Реакция с 4-аминоантипирином. В пробирку вносят 1 мл спиртового раствора исследуемого вещества и 0,5 мл аммиачной буферной смеси. Пробирку закрывают пробкой с воздушным холодильником и нагревают на водяной бане (55—60 °С) в течение 15 мин. После охлаждения жидкости прибавляют 3 капли 0,5 %-го раствора 4-аминоантипирина и 5 капель раствора гексацианоферрата (II) калия. В присутствии карбарила появляется оранжево-красная окраска, которая при экстракции хлороформом переходит в органическую фазу.

Эту реакцию дает и 1-нафтол.

Приготовление аммиачной буферной смеси (см. Приложение 1, реактив Б4).

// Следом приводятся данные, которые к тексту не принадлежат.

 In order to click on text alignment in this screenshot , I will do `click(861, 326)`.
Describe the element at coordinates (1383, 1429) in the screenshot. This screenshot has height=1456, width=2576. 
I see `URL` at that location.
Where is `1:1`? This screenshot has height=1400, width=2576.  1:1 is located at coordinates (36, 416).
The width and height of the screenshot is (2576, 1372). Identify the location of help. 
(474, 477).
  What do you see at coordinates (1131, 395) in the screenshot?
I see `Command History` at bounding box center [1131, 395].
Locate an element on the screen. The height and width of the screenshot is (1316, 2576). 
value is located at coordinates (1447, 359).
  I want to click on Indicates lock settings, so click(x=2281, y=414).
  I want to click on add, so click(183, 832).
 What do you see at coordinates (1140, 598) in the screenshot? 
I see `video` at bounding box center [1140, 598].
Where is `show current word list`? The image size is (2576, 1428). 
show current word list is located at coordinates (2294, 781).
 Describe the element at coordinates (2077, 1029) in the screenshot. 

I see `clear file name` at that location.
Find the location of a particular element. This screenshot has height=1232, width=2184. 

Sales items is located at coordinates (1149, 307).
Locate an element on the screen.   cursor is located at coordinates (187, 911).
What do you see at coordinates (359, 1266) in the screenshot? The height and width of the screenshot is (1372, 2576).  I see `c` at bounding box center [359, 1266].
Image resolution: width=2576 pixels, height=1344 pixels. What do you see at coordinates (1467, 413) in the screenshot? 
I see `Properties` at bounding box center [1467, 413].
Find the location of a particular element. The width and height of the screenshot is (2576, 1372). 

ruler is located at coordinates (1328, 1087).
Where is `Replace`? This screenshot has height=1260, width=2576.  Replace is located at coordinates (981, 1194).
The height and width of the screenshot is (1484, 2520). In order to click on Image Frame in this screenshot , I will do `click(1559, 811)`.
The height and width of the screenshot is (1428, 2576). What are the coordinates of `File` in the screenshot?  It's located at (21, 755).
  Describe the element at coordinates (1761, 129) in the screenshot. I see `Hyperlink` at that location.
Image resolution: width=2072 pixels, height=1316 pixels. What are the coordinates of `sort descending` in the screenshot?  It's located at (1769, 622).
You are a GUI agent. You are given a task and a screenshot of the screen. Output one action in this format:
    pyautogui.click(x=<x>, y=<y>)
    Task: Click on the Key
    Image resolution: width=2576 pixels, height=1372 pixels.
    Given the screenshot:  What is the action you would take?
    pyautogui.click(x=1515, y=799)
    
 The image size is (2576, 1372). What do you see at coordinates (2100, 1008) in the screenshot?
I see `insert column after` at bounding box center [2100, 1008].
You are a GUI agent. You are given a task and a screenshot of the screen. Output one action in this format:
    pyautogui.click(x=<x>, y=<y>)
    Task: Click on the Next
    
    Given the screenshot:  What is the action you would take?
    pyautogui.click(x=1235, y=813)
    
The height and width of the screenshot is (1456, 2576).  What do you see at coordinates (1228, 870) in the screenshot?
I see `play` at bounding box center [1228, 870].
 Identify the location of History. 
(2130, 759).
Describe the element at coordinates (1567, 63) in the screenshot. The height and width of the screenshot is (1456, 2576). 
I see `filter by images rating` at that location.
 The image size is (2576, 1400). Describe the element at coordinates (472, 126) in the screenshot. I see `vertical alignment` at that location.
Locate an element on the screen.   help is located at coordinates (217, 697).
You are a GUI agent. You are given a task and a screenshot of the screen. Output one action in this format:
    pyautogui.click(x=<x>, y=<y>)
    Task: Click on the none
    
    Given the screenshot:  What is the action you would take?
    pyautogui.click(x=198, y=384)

Реакция со смесью хлорида меди и бромида натрия. В пробирку вносят 1 мл спиртового раствора исследуемого вещества и 0,4 мл 0,5 н. раствора гидроксида натрия. Пробирку закрывают пробкой с воздушным холодильником и нагревают на водяной бане (55 °С) в течение 10 мин. После охлаждения жидкости к ней прибавляют 0,5 н. раствор соляной кислоты до рН = 5...6 и 1 мл свежеприготовленной смеси хлорида меди и бромида натрия.

Если в растворе присутствует карбарил, то при нагревании жидкости до 60 °С появляется красно-фиолетовая или сине-фиолетовая окраска. При взбалтывании этой жидкости с хлороформом окрашенное соединение переходит в слой органического растворителя. Эту реакцию дает и 1-нафтол.

Приготовление смеси хлорида меди и бромида натрия (см. Приложение 1, реактив 65).

Обнаружение карбарила глетодом хроматографии. На линию старта на хроматографической пластинке наносят каплю исследуемого раствора и каплю раствора «свидетеля» (0,01 %-го спиртового раствора карбарила). Пятна подсушивают на воздухе, а затем пластинку вносят в камеру для хроматографирования, на дно которой налит хлороформ. После того как жидкость поднимется на 10 см выше линии старта, пластинку вынимают из камеры, подсушивают на воздухе и облучают УФ-светом. При наличии карбарила и его метаболита (1-нафтола) в пробе пятна их флуоресцируют. После облучения пластинки УФ-светом ее опрыскивают раствором диазотированной сульфаниловой кислоты. При этом пятна на пластинке приобретают красную окраску.

Приготовление диазотированной сульфаниловой кислоты (см. Приложение 1, реактив 52).

Приготовление пластинок (см. Приложение 2, способ 14).